● **TASK TO COMPLETE**
Copy the following records exactly as they appear.
— Start of TASK INPUTS —
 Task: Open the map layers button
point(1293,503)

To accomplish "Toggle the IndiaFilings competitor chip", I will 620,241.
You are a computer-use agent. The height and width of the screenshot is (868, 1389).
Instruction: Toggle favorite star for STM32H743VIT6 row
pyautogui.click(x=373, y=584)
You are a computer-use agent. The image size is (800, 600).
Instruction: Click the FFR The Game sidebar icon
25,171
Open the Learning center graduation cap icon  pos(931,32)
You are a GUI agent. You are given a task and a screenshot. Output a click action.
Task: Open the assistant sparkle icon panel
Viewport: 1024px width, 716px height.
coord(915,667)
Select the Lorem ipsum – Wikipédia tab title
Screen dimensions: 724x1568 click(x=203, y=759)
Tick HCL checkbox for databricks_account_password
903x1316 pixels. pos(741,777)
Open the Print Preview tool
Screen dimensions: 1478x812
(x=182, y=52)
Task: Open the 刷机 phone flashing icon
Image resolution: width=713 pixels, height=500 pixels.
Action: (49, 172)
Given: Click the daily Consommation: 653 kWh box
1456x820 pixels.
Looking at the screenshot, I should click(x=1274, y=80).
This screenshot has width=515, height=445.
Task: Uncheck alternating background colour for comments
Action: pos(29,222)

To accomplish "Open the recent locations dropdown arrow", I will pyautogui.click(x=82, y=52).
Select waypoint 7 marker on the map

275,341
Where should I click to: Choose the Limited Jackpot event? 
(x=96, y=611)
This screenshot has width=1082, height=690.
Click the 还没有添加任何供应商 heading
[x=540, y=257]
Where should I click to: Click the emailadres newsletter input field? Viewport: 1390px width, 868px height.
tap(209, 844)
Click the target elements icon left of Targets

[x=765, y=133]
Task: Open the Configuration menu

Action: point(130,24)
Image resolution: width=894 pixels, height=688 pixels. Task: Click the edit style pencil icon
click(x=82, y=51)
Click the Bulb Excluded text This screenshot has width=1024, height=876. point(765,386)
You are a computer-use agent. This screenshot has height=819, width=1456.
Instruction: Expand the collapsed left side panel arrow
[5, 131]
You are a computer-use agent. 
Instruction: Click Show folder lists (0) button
— End of TASK INPUTS —
● **SOLUTION**
 Task: Open the map layers button
point(1293,503)

To accomplish "Toggle the IndiaFilings competitor chip", I will 620,241.
You are a computer-use agent. The height and width of the screenshot is (868, 1389).
Instruction: Toggle favorite star for STM32H743VIT6 row
pyautogui.click(x=373, y=584)
You are a computer-use agent. The image size is (800, 600).
Instruction: Click the FFR The Game sidebar icon
25,171
Open the Learning center graduation cap icon  pos(931,32)
You are a GUI agent. You are given a task and a screenshot. Output a click action.
Task: Open the assistant sparkle icon panel
Viewport: 1024px width, 716px height.
coord(915,667)
Select the Lorem ipsum – Wikipédia tab title
Screen dimensions: 724x1568 click(x=203, y=759)
Tick HCL checkbox for databricks_account_password
903x1316 pixels. pos(741,777)
Open the Print Preview tool
Screen dimensions: 1478x812
(x=182, y=52)
Task: Open the 刷机 phone flashing icon
Image resolution: width=713 pixels, height=500 pixels.
Action: (49, 172)
Given: Click the daily Consommation: 653 kWh box
1456x820 pixels.
Looking at the screenshot, I should click(x=1274, y=80).
This screenshot has width=515, height=445.
Task: Uncheck alternating background colour for comments
Action: pos(29,222)

To accomplish "Open the recent locations dropdown arrow", I will pyautogui.click(x=82, y=52).
Select waypoint 7 marker on the map

275,341
Where should I click to: Choose the Limited Jackpot event? 
(x=96, y=611)
This screenshot has width=1082, height=690.
Click the 还没有添加任何供应商 heading
[x=540, y=257]
Where should I click to: Click the emailadres newsletter input field? Viewport: 1390px width, 868px height.
tap(209, 844)
Click the target elements icon left of Targets

[x=765, y=133]
Task: Open the Configuration menu

Action: point(130,24)
Image resolution: width=894 pixels, height=688 pixels. Task: Click the edit style pencil icon
click(x=82, y=51)
Click the Bulb Excluded text This screenshot has width=1024, height=876. point(765,386)
You are a computer-use agent. This screenshot has height=819, width=1456.
Instruction: Expand the collapsed left side panel arrow
[5, 131]
You are a computer-use agent. 
Instruction: Click Show folder lists (0) button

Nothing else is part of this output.